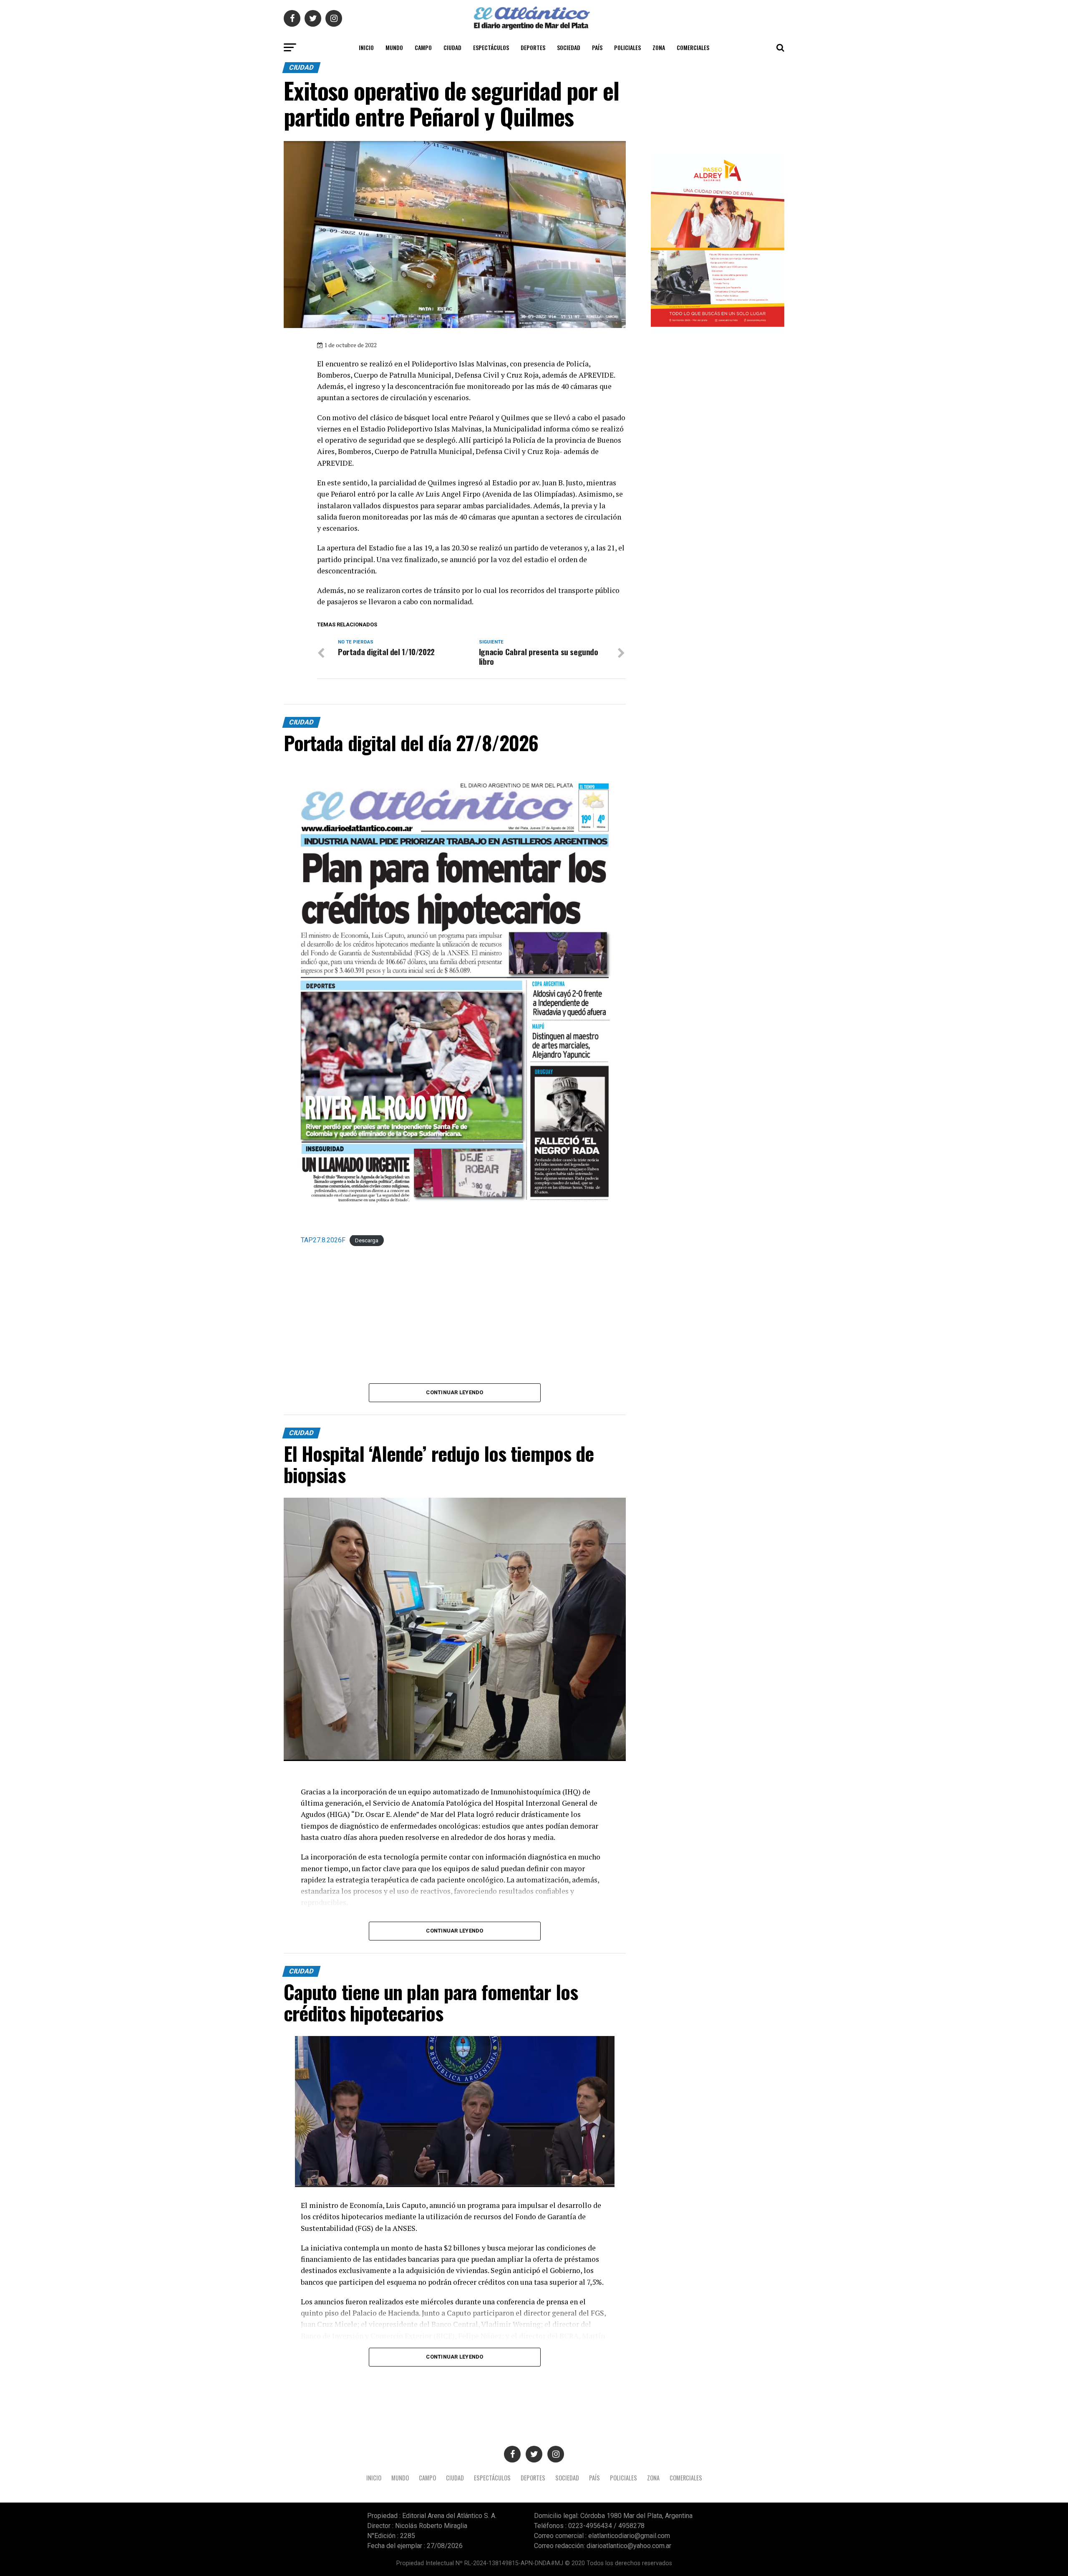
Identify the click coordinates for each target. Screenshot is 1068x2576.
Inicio (366, 47)
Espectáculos (491, 47)
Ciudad (452, 47)
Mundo (394, 47)
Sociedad (568, 47)
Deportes (533, 47)
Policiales (627, 47)
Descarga (366, 1240)
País (597, 47)
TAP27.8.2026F (323, 1240)
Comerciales (693, 47)
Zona (658, 47)
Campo (423, 47)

= = = = =

Give back exactly the lines beginning at the one with "Inicio (366, 47)" and ending at the final line of the material; both boundary lines belong in it.

*COMPLETED EXERCISE*:
Inicio (366, 47)
Espectáculos (491, 47)
Ciudad (452, 47)
Mundo (394, 47)
Sociedad (568, 47)
Deportes (533, 47)
Policiales (627, 47)
Descarga (366, 1240)
País (597, 47)
TAP27.8.2026F (323, 1240)
Comerciales (693, 47)
Zona (658, 47)
Campo (423, 47)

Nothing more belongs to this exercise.